Two important topics in university education are the use of technology and the use of teaching methods (specifically active learning methodologies versus more traditional teaching methods). These topics have received considerable attention from both educators and policy makers. However, relatively little is known about these topics, and how they are related. In particular, it is useful to know which technologies are considered important, whether there is a preferred way to teach about and with certain technologies, whether there is any correlation with other factors (such as class size, age of teacher, geographic location, topic, etc.). Moreover, these issues are likely to be dependent on the field/topic. In order to find out about these and related issues, we conducted a worldwide survey on technology and teaching methods among university geoscience educators. The survey consisted of 22 questions and contained three different categories exploring the type and demographics of the course, the use of technology in teaching and the type of teaching used in the course.

Responses were received from 71 people from 65 universities in 23 countries most of whom were relatively experienced (38 with >10 years of teaching experience).
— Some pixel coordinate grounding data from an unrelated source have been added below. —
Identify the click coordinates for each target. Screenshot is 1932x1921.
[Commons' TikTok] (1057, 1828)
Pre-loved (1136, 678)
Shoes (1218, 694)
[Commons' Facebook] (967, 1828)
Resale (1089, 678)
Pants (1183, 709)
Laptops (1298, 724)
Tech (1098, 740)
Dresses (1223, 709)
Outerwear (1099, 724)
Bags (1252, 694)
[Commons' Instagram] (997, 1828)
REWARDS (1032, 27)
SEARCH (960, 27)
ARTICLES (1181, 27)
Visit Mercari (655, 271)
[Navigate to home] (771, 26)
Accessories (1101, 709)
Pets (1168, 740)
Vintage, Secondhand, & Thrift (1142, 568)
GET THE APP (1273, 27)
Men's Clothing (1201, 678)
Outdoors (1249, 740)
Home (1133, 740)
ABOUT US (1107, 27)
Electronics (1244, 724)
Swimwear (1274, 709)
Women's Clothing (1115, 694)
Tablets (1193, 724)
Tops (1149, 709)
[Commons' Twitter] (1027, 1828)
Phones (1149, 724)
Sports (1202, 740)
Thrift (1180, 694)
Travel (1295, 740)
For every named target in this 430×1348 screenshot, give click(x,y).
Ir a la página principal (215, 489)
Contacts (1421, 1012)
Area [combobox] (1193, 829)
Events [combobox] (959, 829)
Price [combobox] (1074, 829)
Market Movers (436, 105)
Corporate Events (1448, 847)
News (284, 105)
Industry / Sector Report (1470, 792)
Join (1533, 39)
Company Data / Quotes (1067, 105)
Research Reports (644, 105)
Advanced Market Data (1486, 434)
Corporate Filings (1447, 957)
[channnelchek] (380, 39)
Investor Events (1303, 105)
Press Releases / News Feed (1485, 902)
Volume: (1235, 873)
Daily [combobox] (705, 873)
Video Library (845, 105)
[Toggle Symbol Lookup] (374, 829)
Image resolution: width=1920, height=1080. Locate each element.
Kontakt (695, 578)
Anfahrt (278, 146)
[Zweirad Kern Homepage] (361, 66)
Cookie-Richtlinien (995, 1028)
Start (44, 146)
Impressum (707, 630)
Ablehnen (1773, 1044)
The topics (e.g. geophysics, sedimentology, geochemistry), class sizes (from less than 5 to over 70), teaching location (e.g. classroom, field, laboratory) and teaching method (e.g. lecturers, practicals, active learning) varied considerably. The main results suggest that traditional lecturing methods are still important (60%) in a traditional classroom setting (75%), also among the younger generation of geoscience teachers. Most teachers (65%) consider the use of technology to be an essential teaching component but typically rely on traditional presentation aids (44%). However, among the youngest teachers (less than 30 years old) both the use of active learning methods as well as the use of social media technology, to enhance student learning, is higher than among the other teachers. In the next five years, a majority of teachers foresee an increase in the use of technology as an aid in teaching the course (77%) and foresee an increase in teaching the use of technology in the course curriculum (60%). The results highlight that teachers in the geosciences, which is typically viewed as a qualitative, and subjective discipline, see technology as an increasingly important part of the course curriculum, and that there is a correlation with active learning methods, especially in the younger generation.